Литмир - Электронная Библиотека
A
A

— Автомобили в продаже есть, Тутси?

— Нету.

Ещё призадумается поначалу.

— Что вдруг — нету? Не завезли?

Смотрит, молчит.

— Носороги в продаже есть, Тутси?

— Нету.

За прилавком, на крышке холодильника были заметны следы Тутсиных пальцев, вечно перемазанных кремом из пирожных. Жирные, несмываемые следы жёлтых сливок. Холодильник был низенький, но широкий, для эскимо и брикетов мороженого. Я скрючился за прилавком и выдернул штепсель из розетки.

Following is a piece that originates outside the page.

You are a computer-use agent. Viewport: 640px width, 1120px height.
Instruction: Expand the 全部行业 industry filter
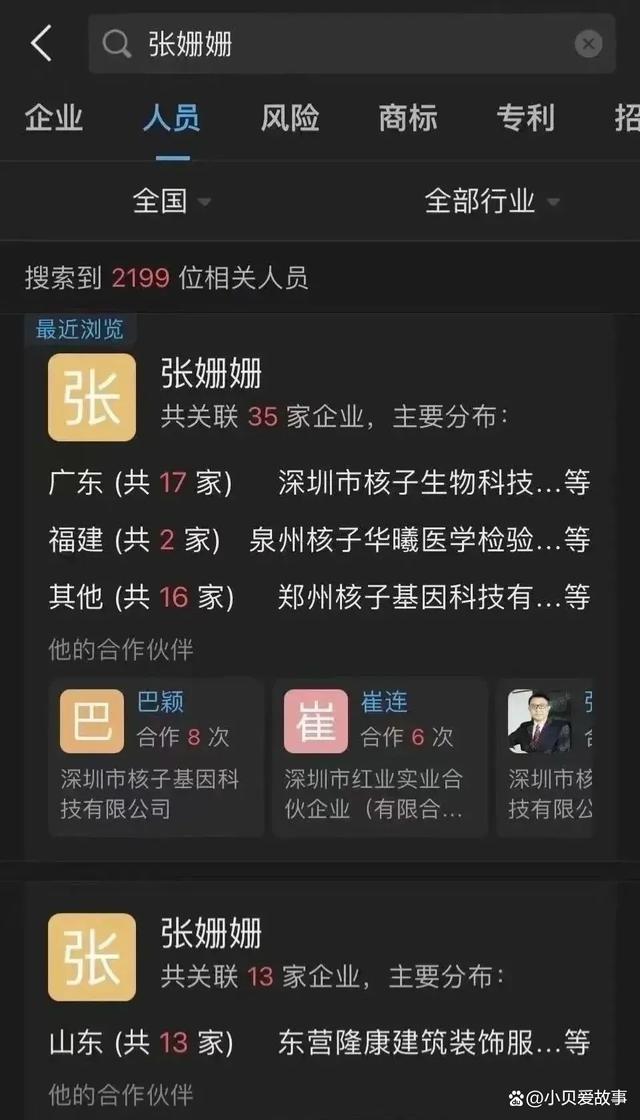(491, 201)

В Рахени две женщины держали булочную. Как там пахло! Слаще, чем в любом магазине! Не хлебом, не резким запахом горелого, обволакивающим, точно банный пар, а чем-то тихим, не жарким, не душным, не противным. Аромат — даже не аромат, а часть воздуха — успокаивал и радовал. Пироги и кексы стояли на полочках во всю длину застеклённого прилавка, без ценников. Каждый сорт на отдельной тарелочке, каждая тарелочка на полочке, футах в двух от другой такой же тарелочки; пирожные крохотные, а не такие грубые, крупные, сочащиеся взбитыми сливками, как мы привыкли. Пироги были яркие, приятно твёрдые, а печенье до того славное, что даже называть печеньем его не хотелось. Как сказочные пряники, из которых построили пряничный домик. Не знаю, где это всё пекли. Возможно, за задней дверью, но женщины плотно закрывали её, когда входили-выходили. То одна, то другая. Никогда не обе сразу. Обязательно если одна выскочила, другая сидит за прилавком и вяжет. Они обе здорово вязали, на такой скорости, будто состязание устроили. Зайти туда «просто так, посмотреть» не разрешали, и притвориться, что ищем что-нибудь, мы не могли. Что там искать мальчишке? Просто прилавок, а под ним полки. Поэтому мы таращились в окно. Иногда хватало на пирог, далеко не такой вкусный, как казалось со стороны. К тому же приходилось делиться. Приходилось держать пирог, прикрывая его пальцами, чтобы остальные откусывали только понемножку.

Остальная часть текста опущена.